Aiuti dall’Europa
Margini di manovra

Il presidente del Consiglio Conte guarda alla teleconferenza del Consiglio europeo del 23 aprile come ad un appuntamento determinante non solo per l’Italia e la sua battaglia contro il coronavirus e le sue conseguenze, ma anche per il suo stesso governo. Per certi versi è stato lo stesso Conte a creare una situazione dalla quale per lui sarà difficile districarsi: continuare a ripetere «o eurobond o niente» e «l’Italia è pronta ad andare avanti da sola», e che in ogni caso «mai chiederemo l’intervento del Mes» lo ha posto in una condizione di trattativa piuttosto difficile perché priva di vie d’uscita.

Tanto è vero che il ministro dell’Economia Gualtieri – che ben conosce Bruxelles e i suoi riti – non condivide l’impostazione di Palazzo Chigi e vorrebbe toni più morbidi. Tant’è. In ogni caso sarà Conte, e non lui, a condurre la trattativa: le conseguenze del risultato cadranno soltanto sulla sua testa.

Perché il presidente del Consiglio si muove così? Perché è pressato da molto vicino dal movimento 5 Stelle per il quale il Mes è un argomento di cui neanche si può parlare. Una posizione assai simile a quella di Matteo Salvini («come andare dagli strozzini») e di Giorgia Meloni («piuttosto ridateci i soldi che abbiamo versato»). Non scalfiscono questa rocciosa opinione neanche le obiezioni di chi, come Prodi, osserva che i 36 miliardi del Mes subito disponibili per le spese sanitarie legate alla pandemia sono senza le normali condizioni del Meccanismo – quelle che insomma hanno strozzato la Grecia a suo tempo – per effetto del compromesso trovato all’Eurogruppo. «Sì ma dopo quel prestito, domani saremmo comunque chiamati a risponderne» dice Di Maio che evidentemente non si fida degli eurocrati dal momento che l’eventualità che lui evoca non sta scritta da nessuna parte: le condizioni restano solo per i prestiti «normali», dovuti cioè ad altre difficoltà di un Paese in crisi finanziaria.

La posizione del M5S sta creando una faglia nella maggioranza dal momento che, prima Matteo Renzi e poi Nicola Zingaretti condividono l’osservazione di Prodi (e di Monti): perché non prendere quei soldi ad interessi bassissimi?
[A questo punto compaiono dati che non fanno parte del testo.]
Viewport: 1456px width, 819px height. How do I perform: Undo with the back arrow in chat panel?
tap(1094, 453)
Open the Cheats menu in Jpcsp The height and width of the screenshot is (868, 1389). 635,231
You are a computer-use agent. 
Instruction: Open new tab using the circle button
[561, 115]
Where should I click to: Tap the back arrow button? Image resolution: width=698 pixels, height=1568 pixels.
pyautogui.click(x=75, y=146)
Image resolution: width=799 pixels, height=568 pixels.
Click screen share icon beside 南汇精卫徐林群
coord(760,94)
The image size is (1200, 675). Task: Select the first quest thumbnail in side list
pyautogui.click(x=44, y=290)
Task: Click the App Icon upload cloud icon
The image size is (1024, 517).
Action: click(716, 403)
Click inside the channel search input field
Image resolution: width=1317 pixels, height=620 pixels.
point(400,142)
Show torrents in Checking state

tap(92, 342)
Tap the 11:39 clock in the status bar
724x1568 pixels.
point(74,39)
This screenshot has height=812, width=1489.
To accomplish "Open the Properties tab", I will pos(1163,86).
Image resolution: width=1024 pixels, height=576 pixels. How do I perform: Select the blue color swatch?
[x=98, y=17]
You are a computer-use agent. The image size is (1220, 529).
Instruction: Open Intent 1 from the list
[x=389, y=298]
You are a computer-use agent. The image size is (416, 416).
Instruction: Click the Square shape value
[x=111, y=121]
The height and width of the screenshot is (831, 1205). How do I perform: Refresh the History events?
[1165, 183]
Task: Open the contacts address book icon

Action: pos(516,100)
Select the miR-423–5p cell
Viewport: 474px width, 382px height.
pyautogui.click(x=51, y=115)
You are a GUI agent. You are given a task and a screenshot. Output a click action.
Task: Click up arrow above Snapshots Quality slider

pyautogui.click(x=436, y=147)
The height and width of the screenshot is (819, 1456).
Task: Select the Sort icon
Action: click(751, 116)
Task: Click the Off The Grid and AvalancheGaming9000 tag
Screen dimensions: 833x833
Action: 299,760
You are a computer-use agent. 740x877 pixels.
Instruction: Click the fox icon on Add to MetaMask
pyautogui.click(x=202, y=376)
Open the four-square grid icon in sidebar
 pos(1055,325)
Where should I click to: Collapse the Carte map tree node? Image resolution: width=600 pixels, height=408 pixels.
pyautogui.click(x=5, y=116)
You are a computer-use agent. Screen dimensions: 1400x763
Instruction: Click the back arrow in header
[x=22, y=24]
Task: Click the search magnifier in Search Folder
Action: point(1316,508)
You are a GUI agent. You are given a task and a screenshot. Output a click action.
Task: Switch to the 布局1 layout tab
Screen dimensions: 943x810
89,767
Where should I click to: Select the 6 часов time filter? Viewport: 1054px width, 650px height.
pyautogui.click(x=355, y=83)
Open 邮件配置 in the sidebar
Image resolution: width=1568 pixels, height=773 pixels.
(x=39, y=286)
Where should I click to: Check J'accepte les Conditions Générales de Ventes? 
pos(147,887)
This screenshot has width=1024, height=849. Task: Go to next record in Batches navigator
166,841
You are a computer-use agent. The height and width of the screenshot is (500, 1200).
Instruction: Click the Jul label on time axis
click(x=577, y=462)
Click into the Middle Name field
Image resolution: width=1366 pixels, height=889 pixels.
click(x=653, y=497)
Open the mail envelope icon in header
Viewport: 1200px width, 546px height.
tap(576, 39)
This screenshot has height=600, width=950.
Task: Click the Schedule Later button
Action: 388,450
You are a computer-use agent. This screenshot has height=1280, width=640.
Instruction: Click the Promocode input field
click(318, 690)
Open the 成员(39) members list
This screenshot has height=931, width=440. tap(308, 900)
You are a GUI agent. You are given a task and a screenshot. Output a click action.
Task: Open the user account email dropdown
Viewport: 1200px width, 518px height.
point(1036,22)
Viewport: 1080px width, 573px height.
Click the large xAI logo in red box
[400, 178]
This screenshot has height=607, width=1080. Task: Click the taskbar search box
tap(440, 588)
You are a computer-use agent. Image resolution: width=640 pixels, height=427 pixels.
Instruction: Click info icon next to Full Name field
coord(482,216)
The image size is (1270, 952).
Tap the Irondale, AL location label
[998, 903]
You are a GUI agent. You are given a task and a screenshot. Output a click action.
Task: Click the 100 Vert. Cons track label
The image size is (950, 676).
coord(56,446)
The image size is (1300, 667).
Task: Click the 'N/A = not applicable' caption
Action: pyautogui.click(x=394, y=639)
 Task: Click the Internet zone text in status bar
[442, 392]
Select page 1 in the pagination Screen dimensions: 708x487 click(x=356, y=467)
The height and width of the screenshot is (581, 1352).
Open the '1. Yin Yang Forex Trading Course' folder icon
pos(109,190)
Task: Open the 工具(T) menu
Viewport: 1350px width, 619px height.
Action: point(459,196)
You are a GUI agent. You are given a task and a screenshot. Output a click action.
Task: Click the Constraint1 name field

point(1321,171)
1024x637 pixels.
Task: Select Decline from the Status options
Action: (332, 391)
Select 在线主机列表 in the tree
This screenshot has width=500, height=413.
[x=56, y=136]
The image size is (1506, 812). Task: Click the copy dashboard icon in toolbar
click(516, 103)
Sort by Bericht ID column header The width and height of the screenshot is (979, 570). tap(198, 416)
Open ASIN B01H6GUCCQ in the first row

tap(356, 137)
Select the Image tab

Tra l’altro su questa posizione converge anche Silvio Berlusconi che suggerisce a Conte di ammorbidire i toni e prendere quel che c’è, piuttosto che insistere per qualcosa che ancora è tutta da conquistare. Questa cosa sono le emissioni comuni del «Recovery fund» proposto dalla Francia, accennato nel documento dell’Eurogruppo e sostenuto dal fronte Sud dell’Unione e da una parte della Commissione europea: non solo dalla colomba Paolo Gentiloni («prima o poi ci arriveremo», ripete l’ex premier italiano non accorgendosi forse di citare una frase di dieci anni fa di Tremonti, Junker, Monti, Prodi e tanti altri) ma anche, e un po’ a sorpresa, da un falco come il vicepresidente della Commissione Dombroskis secondo il quale una qualche forma di solidarietà dovrà essere trovata di fronte ad una recessione così feroce come quella che si annuncia.

Chissà se questa posizione si farà strada: nel frattempo siamo fermi al «nein» della Cancelliera Merkel seguita dai suoi ascari olandesi, finlandesi e austriaci. Ecco perché sarebbe utile per Conte mantenersi un margine di manovra. Se la sua linea non passasse potrebbe mettere il veto sull’accordo, ma metterebbe l’Italia in un pericoloso isolamento, e se addirittura fosse «costretto» ad accettare il compromesso sul Mes verrebbe processato dai grillini e dalle opposizioni. Conte ne uscirebbe dunque assai indebolito: una condizione che lo metterebbe nelle mani di quanti vanno ripetendo che il suo governo non è adeguato al «dopo pandemia» con le sue necessità straordinarie e che serve qualcosa di ben più ampio con un premier più credibile agli occhi dell’Europa.